O motorista de aplicativo de 30 anos preso por suspeita de envolvimento na morte de Joice Batiston, de 27 anos, afirmou em depoimento à Polícia Civil que a jovem “caiu da moto” durante a corrida, mas disse não saber explicar como isso aconteceu. A declaração foi prestada no Presídio de Varginha, no Sul de Minas, em 2 de julho.
Joice desapareceu na noite de 19 de junho, quando seguia para encontrar amigas e assistir ao jogo do Brasil pela Copa do Mundo. Horas depois, ela foi encontrada gravemente ferida na Avenida Perimetral e morreu após ser socorrida para a Unidade de Pronto Atendimento (UPA).
Segundo o depoimento, o motorista afirmou que aceitou a corrida no bairro Figueira com destino ao bar Arca de Noé, na zona rural de Varginha. Ele disse que trafegava em velocidade normal quando, “sem explicação”, a passageira caiu da motocicleta.
O investigado relatou que parou o veículo e encontrou Joice desacordada e sem o capacete, que, segundo ele, pode ter se soltado com o impacto.

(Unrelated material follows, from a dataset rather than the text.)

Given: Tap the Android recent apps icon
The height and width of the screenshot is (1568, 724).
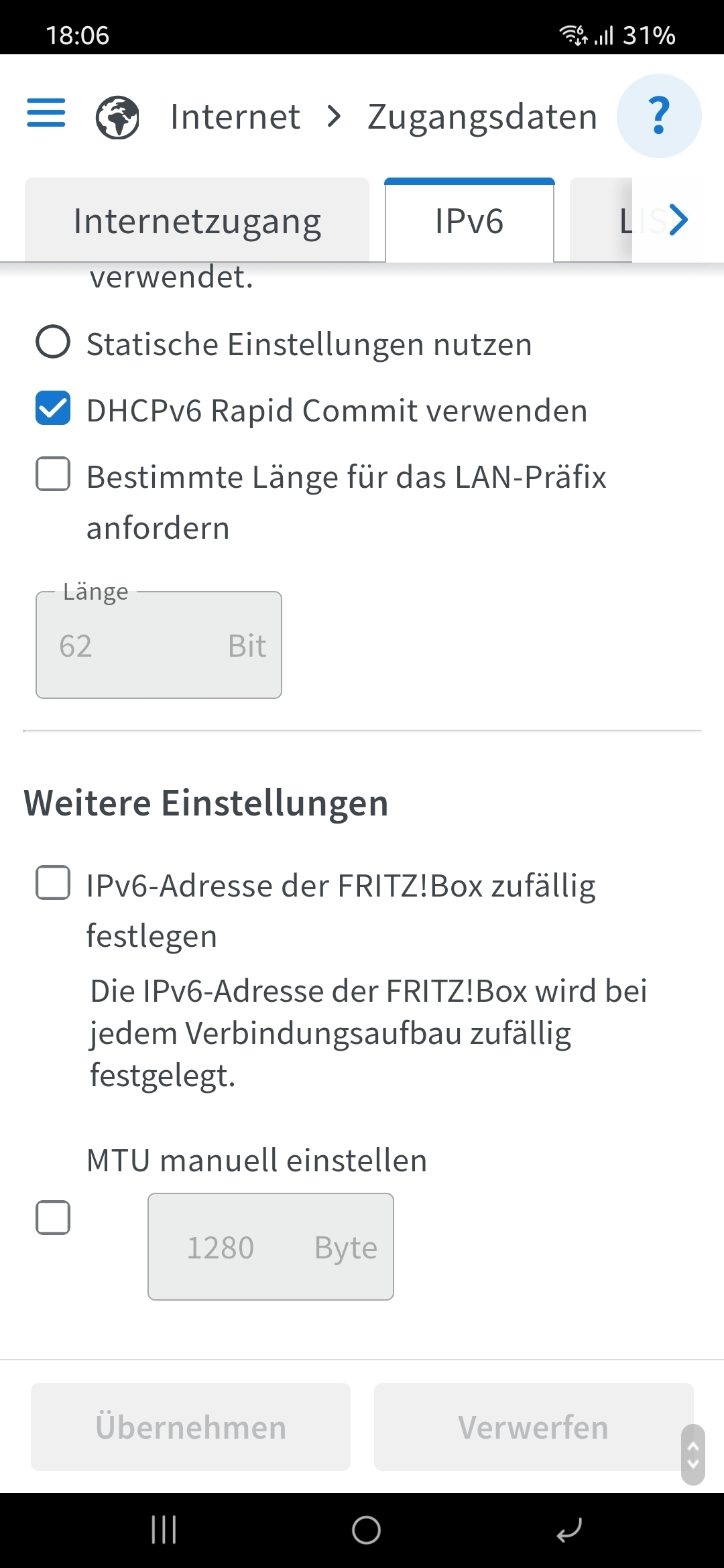Looking at the screenshot, I should (164, 1530).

Em vez de acionar o socorro, afirmou que foi até a casa do pai em busca de ajuda. Como não encontrou ninguém, disse que retornou ao local cerca de dez minutos depois, mas a jovem já havia sido retirada.
Celulares e objetos
O motorista negou ter levado bolsa, documentos ou outros pertences da vítima, mas admitiu que jogou o celular de Joice em uma área de mata. Segundo ele, não se lembra do local exato onde descartou o aparelho.
Outro ponto investigado é a destruição do próprio celular do suspeito. O aparelho foi localizado pela Polícia Civil escondido dentro de uma sacola com cimento fresco, queimado e completamente danificado.
Questionado sobre o motivo, ele afirmou que destruiu o telefone três dias após o ocorrido porque o chip utilizado pertencia à empresa do pai.
Os investigadores também apreenderam uma camisa da Seleção Brasileira que estava de molho. O motorista alegou que a roupa havia sido sujada por um cachorro.
Ele afirmou ainda que só soube da morte da passageira na manhã de 22 de junho, por meio da imprensa, e que, após o ocorrido, entrou em contato com um advogado, que o orientou a permanecer em casa até a chegada da polícia.
Investigação
O motorista foi preso em 25 de junho, após ser identificado por imagens de câmeras de segurança transportando Joice na motocicleta.
Durante o cumprimento dos mandados de busca e apreensão, a Polícia Civil recolheu a motocicleta, celulares e roupas que podem auxiliar no esclarecimento do caso.
Inicialmente, a morte era tratada como possível acidente de trânsito. No entanto, familiares contestaram essa versão após relatarem que Joice apresentava lesões consideradas incompatíveis com uma queda, como escoriações pelo corpo, roupas rasgadas e sangramento na região íntima.
Outro fator que reforçou as suspeitas foi o desaparecimento do celular da vítima. Segundo a família, bolsa, documentos e cartões foram encontrados, mas o aparelho nunca foi localizado. Além disso, mensagens enviadas ao telefone chegaram a aparecer como visualizadas antes de o celular deixar de responder.